TASK BRIEF
Go to the line containing "Image resolution: width=2576" in the records below and print it and every following line exactly, on through the line containing "Task: Select the italic formatting icon", then stop.
=== Begin Enclosure ===
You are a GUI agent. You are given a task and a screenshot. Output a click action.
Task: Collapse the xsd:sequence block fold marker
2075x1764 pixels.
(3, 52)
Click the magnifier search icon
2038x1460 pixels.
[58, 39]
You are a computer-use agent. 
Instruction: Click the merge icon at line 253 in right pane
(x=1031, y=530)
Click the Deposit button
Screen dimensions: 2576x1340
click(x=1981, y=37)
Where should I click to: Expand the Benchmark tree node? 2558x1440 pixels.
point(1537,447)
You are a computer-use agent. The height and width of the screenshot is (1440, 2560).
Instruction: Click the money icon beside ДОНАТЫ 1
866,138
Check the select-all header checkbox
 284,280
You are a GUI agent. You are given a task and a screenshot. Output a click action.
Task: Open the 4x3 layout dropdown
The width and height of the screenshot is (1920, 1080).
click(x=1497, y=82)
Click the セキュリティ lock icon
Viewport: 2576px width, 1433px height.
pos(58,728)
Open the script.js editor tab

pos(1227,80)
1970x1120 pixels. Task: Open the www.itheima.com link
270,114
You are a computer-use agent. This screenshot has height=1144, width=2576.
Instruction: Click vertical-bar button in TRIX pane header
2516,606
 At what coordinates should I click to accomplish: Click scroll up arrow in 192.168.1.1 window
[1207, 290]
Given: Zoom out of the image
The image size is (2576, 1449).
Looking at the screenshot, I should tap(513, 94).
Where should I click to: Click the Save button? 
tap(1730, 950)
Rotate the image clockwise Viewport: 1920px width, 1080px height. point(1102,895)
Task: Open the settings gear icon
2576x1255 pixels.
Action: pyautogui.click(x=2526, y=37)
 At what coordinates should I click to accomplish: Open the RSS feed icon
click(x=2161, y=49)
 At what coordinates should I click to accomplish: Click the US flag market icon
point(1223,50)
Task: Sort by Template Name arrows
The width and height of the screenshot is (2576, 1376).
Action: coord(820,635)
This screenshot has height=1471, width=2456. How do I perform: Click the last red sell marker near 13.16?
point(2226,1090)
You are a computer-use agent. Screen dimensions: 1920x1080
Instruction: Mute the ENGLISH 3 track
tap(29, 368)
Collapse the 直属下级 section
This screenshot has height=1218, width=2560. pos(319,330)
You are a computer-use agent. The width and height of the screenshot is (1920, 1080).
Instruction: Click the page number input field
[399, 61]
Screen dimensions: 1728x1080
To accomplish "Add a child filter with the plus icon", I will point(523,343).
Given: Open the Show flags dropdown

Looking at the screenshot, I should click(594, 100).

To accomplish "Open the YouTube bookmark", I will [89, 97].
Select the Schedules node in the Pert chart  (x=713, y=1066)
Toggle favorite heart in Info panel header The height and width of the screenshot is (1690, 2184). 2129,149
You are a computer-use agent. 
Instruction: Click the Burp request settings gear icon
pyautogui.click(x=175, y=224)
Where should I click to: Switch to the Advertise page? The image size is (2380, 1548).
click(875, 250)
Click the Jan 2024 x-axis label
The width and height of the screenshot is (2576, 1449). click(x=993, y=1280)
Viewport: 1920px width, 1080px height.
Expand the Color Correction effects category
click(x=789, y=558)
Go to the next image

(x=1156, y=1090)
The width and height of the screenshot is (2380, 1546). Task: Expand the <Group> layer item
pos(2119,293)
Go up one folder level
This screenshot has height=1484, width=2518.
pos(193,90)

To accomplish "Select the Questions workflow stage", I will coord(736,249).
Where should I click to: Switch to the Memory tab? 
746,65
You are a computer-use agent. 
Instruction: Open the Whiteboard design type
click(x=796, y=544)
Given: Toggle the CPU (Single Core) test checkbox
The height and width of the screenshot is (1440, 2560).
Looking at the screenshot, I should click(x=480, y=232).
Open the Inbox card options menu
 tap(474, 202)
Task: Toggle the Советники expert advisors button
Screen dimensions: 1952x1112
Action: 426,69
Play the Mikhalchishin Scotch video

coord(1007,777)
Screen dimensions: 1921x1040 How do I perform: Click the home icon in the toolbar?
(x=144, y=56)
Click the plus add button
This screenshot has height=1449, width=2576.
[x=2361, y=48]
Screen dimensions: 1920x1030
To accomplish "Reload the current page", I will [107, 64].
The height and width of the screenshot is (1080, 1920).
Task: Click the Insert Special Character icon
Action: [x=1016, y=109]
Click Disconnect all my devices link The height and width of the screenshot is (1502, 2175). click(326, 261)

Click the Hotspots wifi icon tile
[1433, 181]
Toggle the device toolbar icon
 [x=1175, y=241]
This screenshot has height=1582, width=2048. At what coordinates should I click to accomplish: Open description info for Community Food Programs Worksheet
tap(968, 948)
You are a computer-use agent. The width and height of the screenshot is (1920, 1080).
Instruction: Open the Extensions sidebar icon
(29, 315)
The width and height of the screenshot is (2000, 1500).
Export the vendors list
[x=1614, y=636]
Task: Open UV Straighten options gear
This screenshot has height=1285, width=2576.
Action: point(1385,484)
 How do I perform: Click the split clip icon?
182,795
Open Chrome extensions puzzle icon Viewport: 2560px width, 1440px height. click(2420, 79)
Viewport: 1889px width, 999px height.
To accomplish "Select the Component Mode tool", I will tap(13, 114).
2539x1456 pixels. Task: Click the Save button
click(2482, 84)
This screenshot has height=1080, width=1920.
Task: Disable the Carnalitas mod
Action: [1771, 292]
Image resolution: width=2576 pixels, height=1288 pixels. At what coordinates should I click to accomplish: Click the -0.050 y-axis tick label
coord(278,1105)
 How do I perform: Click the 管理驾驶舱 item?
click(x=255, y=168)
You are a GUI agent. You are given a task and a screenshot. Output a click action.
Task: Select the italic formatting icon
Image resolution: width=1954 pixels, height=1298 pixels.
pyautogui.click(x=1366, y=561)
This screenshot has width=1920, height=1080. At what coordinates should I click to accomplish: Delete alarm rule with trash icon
=== End Enclosure ===
RESPONSE BOX
Image resolution: width=2576 pixels, height=1288 pixels. At what coordinates should I click to accomplish: Click the -0.050 y-axis tick label
coord(278,1105)
 How do I perform: Click the 管理驾驶舱 item?
click(x=255, y=168)
You are a GUI agent. You are given a task and a screenshot. Output a click action.
Task: Select the italic formatting icon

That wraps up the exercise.